Todo trabalho mediúnico sério é gratuito. Todo, sem exceção. Os bons espíritos, que são aqueles que estão do outro lado assessorando aquela comunicação, os tutores e guardiões daquele médium, não permitem de forma alguma que ele receba dinheiro. Eles reclamam mesmo, dão bronca, e se o médium insiste, eles se afastam.
Outras crenças alegam que o trabalho mediúnico é charlatanismo e mexe diretamente com a memória dos que partiram. Como é conviver com essas críticas?

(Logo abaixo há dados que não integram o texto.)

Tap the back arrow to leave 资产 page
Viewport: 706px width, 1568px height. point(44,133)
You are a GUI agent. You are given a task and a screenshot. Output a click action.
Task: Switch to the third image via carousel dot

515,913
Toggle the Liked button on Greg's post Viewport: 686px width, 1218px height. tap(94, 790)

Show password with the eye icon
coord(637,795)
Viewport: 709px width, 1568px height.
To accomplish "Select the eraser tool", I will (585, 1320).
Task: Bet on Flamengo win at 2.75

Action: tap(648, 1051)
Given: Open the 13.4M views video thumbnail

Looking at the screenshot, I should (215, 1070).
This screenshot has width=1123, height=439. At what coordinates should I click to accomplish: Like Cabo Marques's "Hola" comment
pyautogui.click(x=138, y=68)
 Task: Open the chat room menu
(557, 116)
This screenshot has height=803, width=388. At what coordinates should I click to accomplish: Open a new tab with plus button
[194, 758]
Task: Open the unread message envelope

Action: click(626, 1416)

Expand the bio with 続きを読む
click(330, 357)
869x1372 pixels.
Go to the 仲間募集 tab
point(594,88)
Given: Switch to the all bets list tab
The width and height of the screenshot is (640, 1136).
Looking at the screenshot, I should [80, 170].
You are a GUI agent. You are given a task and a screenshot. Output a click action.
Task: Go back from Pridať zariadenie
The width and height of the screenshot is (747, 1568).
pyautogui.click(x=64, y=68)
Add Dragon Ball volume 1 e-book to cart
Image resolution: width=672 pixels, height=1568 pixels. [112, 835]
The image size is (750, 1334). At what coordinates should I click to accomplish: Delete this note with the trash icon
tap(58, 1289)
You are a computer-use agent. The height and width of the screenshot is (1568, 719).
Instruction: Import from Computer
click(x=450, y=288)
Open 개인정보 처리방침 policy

Hoje, a gente ignora porque não deixa de ser, de certa forma, uma questão de ignorância pessoal. A gente lamenta. Nós temos já a certeza de que essa vida continua. Não nos deixamos levar porque não nos importamos com vaidade. Procuramos fazer o nosso trabalho junto àqueles que acreditam.
Tem algum caso que o marcou?
Na nossa Casa, temos um trabalho de magnetismo humano, onde tratamos o corpo espiritual de pessoas que estão com doenças emocionais, com um sucesso muito bom.
Houve uma situação onde um trabalhador nosso, do Conjunto Ceará, falou de uma amiga da filha dele que perdeu um filho de dois anos. Foi uma criança com muitos problemas de saúde, e como foi o primeiro filho dela, ela se dedicou integralmente a ele.
Só que após dois anos, a criança faleceu. Essa mulher mergulhou numa depressão profunda, chegou a pensar até em suicídio. Ela foi levada para a nossa Casa.
Apesar de a gente não trabalhar com a evocação, eu levei o nome do filho dela e o dela para a médium e pedi, se houvesse a condição, de um consolo para aquela mãe. Podia não vir a criança, mas um parente que tivesse uma mensagem que ajudasse.
A criança veio e escreveu uma carta lindíssima pra ela. Os médiuns não sabiam dos detalhes. Nessa carta, ele agradecia tudo que ela tinha feito e pediu que ela não chorasse mais, porque ela ainda tinha um coração muito cheio de amor e existiam muitas crianças sem mãe.
O fato é que a vida dessa mulher mudou completamente porque ela aceitou a partida do filho. As cartas têm uma força muito grande.